### Source passage
━━━━━━━━━━━━━━━━
Alzheimer’s Disease, a complex and progressive brain disorder, is one of the leading causes of death in the U.S. alone. President Ronald Regan declared November as National Alzheimer’s Disease Awareness Month in 1983, at which time less than two million Americans were afflicted with this disease. Today, nearly 44 million persons worldwide have Alzheimer’s or another type of dementia and it is estimated that 605 billion dollars is spent annually caring for them. As this devastating illness advances, memory and cognitive functioning decline; daily living and coping skills diminish, as does the ability to communicate. Eventually, those affected become unable to recognize family and friends or learn new information. They may also exhibit behaviors such as impulsivity, aggression, anxiety and wandering.

Despite recent advances in care and research, there is no cure for Alzheimer’s Disease.

Therapeutic interventions that help to decrease challenging behaviors and improve quality of life can be very beneficial for both those afflicted and also for their caregivers. Dance/movement therapy (DMT) is a useful, non-pharmacologic method for the treatment of Alzheimer’s disease, as this modality enhances quality of life, may slow cognitive decline and is cost-effective. DMT is based on the principles that the mind and body are connected and that movement reflects patterns of thinking and feeling. DMT participation enhances coping skills for this population and compensates for sensory deficits. This modality also encourages individuals to express themselves, regardless of functional level. Moreover, DMT engages the sensory systems and stimulates the physical, emotional and cognitive areas of functioning.
━━━━━━━━━━━━━━━━
(Records taken from a dataset)
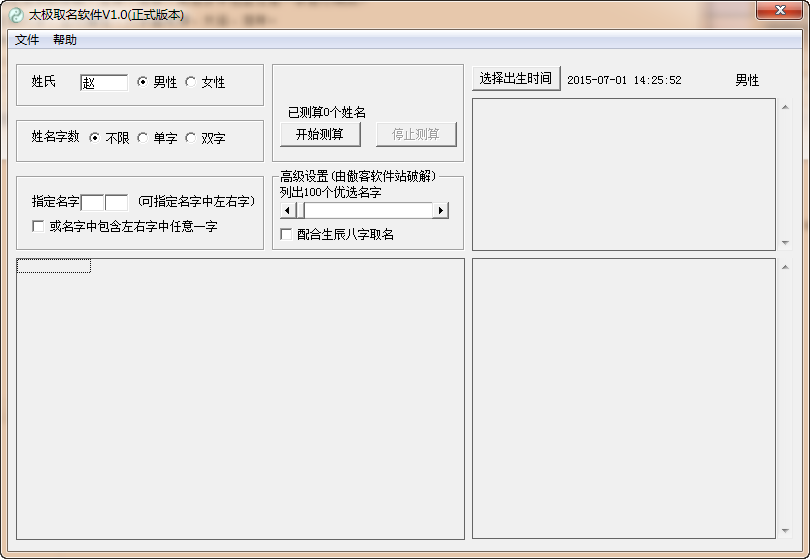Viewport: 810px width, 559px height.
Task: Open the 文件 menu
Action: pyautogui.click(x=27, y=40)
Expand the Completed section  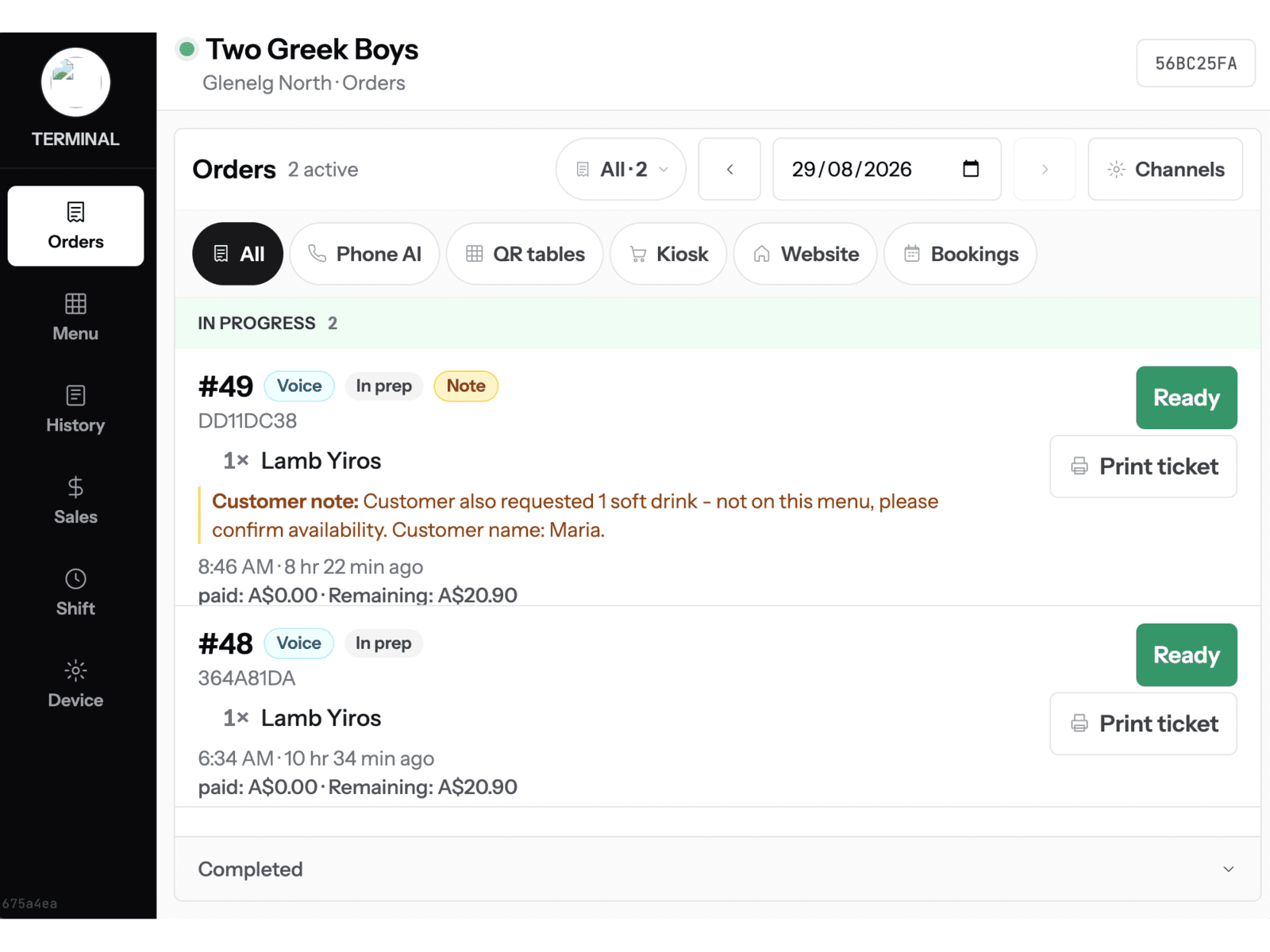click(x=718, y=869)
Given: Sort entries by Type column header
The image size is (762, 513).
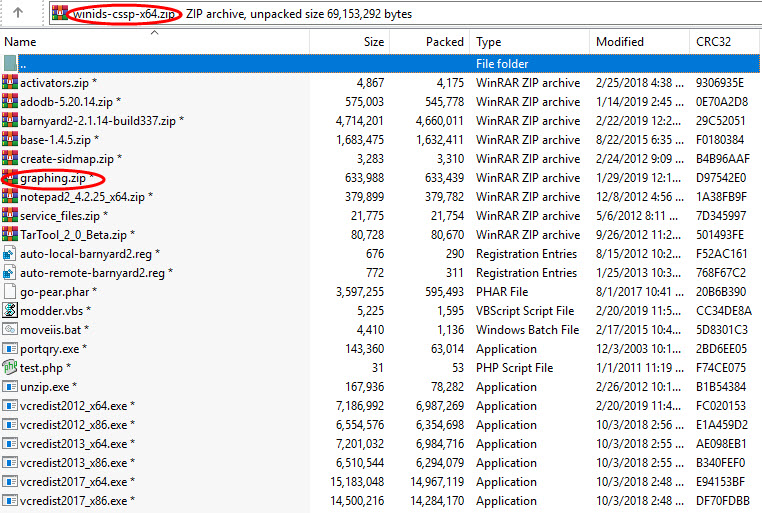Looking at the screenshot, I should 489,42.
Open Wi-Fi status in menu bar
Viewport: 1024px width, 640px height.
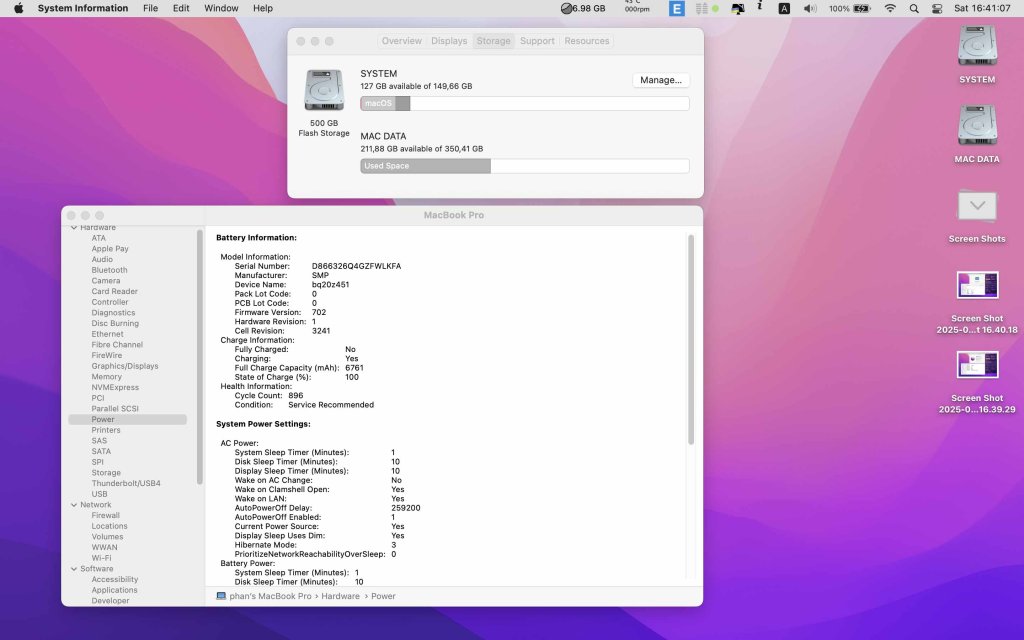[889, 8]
━━━━━━━━━━━━━━━━
### Required work
(1) Answer these questions from the text on Alzheimer's disease:
(a) In what year was November declared National Alzheimer's Disease Awareness Month?
(b) How much money is estimated to be spent each year caring for people with Alzheimer's or another type of dementia?
(c) On what principles is dance/movement therapy based?
(2) Turn the paragraph of the text on Alzheimer's disease that begins "Therapeutic interventions that help" into a short bulleted list that keeps its main facts.
(3) From the text on Alzheimer's disease, quote the part that opens with the words "Alzheimer’s Disease, a complex" and closes with "for Alzheimer’s Disease.".

### Expected responses
(1)
(a) 1983
(b) 605 billion dollars
(c) That the mind and body are connected, and that movement reflects patterns of thinking and feeling.

(2)
- Therapies that reduce challenging behaviors and improve quality of life help both people with Alzheimer's and their caregivers.
- Dance/movement therapy (DMT) is a non-pharmacologic, cost-effective treatment that enhances quality of life and may slow cognitive decline.
- DMT rests on the ideas that mind and body are connected and that movement reflects patterns of thinking and feeling.
- It strengthens coping skills and compensates for sensory deficits.
- It encourages self-expression at any functional level.
- It engages the sensory systems and stimulates physical, emotional and cognitive functioning.

(3)
Alzheimer’s Disease, a complex and progressive brain disorder, is one of the leading causes of death in the U.S. alone. President Ronald Regan declared November as National Alzheimer’s Disease Awareness Month in 1983, at which time less than two million Americans were afflicted with this disease. Today, nearly 44 million persons worldwide have Alzheimer’s or another type of dementia and it is estimated that 605 billion dollars is spent annually caring for them. As this devastating illness advances, memory and cognitive functioning decline; daily living and coping skills diminish, as does the ability to communicate. Eventually, those affected become unable to recognize family and friends or learn new information. They may also exhibit behaviors such as impulsivity, aggression, anxiety and wandering.

Despite recent advances in care and research, there is no cure for Alzheimer’s Disease.